Here are the top six methods you can take care of and how to protect your eyesight.
Check your family history
Your medical family history can have a great influence on your own health, so do your research and learn if there any family members suffering from diabetes or high blood pressure. Knowing this can help you prevent a potential disease from developing rapidly or recognise and treat the symptoms if they’ve already appeared. However, if neglected, these health issues can lead to serious eyesight problems, such as blindness due to diabetic retinopathy, macular degeneration and eye strokes.
Protect your eyes
Knowing that Australia has more than 200 days of sunshine per year, it’s surprising that a staggering 52% of Aussies don’t protect their eyes in the sun with sunglasses or hats.
If you’re an outdoor type, make sure you always have a good pair of sunglasses. Don’t only focus on the shape and colour of the frame, but pay more attention they have proper UV protection that blocks harmful UV sunbeams. It’s a double benefit: your stay outdoors will be more pleasant and any risks of eye problems such as cataracts and pinguecula will be minimized.
Furthermore, if you handle heavy machinery at work or you enjoy DIY projects, do not even start without protective eye gear. Any debris that gets into your eyes can cause great pain, potentially permanent damage to eyesight and even blindness.
Have regular eye check-ups
Even if your eyesight is perfect for the time being, it’s a smart decision to go for regular eye examinations once a year just to stay on top of things and possibly catch an illness in its early stages.

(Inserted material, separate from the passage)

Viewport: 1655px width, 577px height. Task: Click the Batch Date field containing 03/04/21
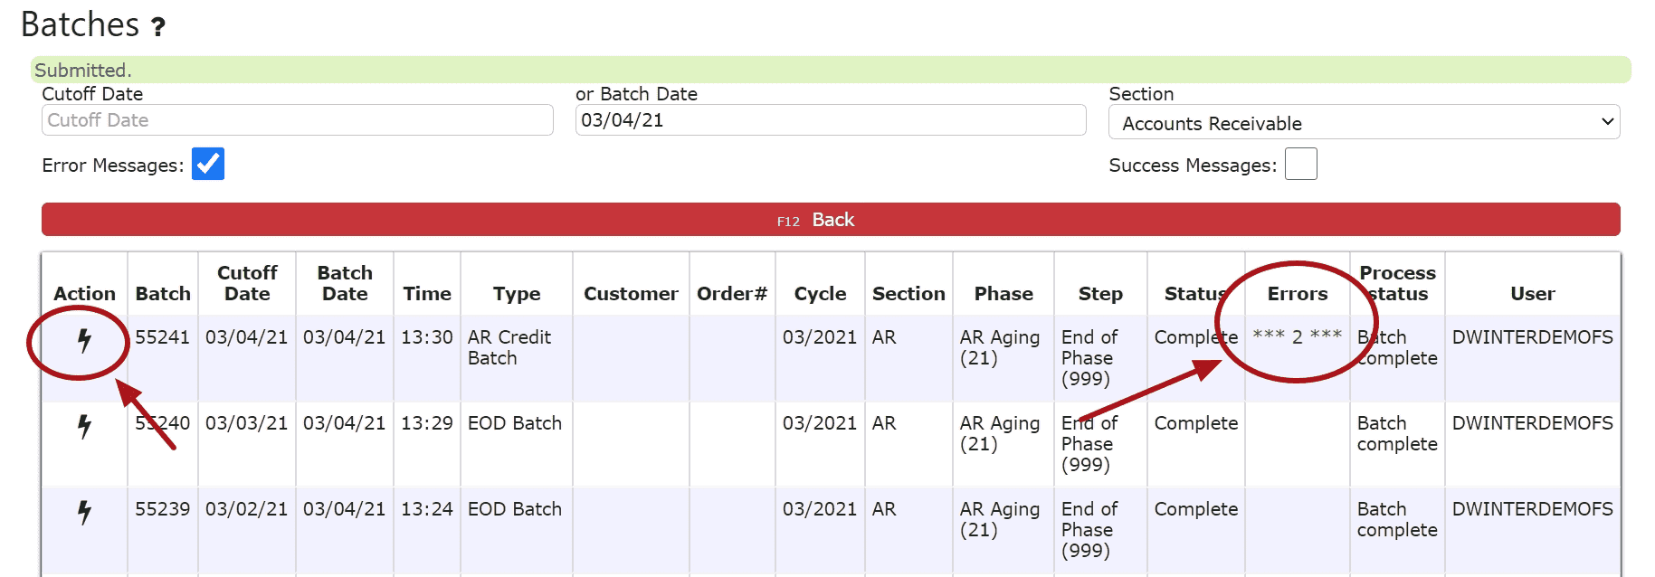point(831,120)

In case you already wear contact lenses or glasses, regular check-ups will make sure your prescription is correct. With the help of an expert, such as Macquarie Centre Optometrist, you get the best quality eye care and eyewear to suit your needs even in the case of an emergency or at late night hours, all within one hour.
Eat the right food for your eyes
High-quality food and a balanced diet have a beneficial effect for your entire body, your eyesight included. Food abundant in antioxidants can help reduce the risks of cataracts and omega-3 fatty acids in fish can help minimize the risks of developing macular degeneration. Your diet can also be complemented by supplements that contain omega-3 fatty acids and vitamins A, C and E.
Watch your hygiene
Cleanliness is a big part of your eye health so it’s crucial you keep your hands clean especially if you wear contact lenses. Before you touch your eyes and lenses, make sure you wash your hands and dry them off with a lint-free towel. Bacteria and germs that come from your hands into your eyes can potentially cause eye infections such as the pink eye.

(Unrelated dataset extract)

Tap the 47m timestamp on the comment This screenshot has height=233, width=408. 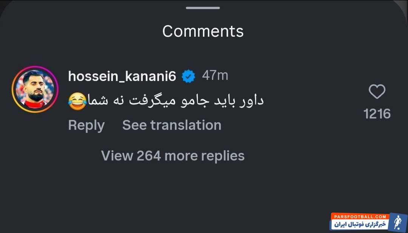tap(215, 75)
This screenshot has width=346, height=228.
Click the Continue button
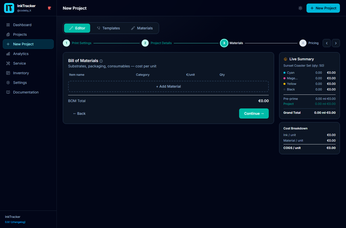click(254, 113)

In addition, your liquid make-up and cosmetics you use for your face can also lead to various eye infections if you continue using them after the expiration date. It’s also not recommendable you share your products with others and avoid applying store samples. Make sure you replace your make-up every 3 months and always clean your face before you apply the products.
Risks that accompany smoking are widely known by everyone, but not many people are aware of the fact that smoking can also have a detrimental impact on eye health. Smokers are much more likely to develop macular degeneration, diabetic retinopathy, uveitis and cataracts than non-smokers, and they also risk developing Dry Eyes syndrome.
By making these simple tweaks to your lifestyle will not guarantee perfectly healthy eyes throughout your life, but it can lower the risks of developing eye threatening diseases that might have been prevented.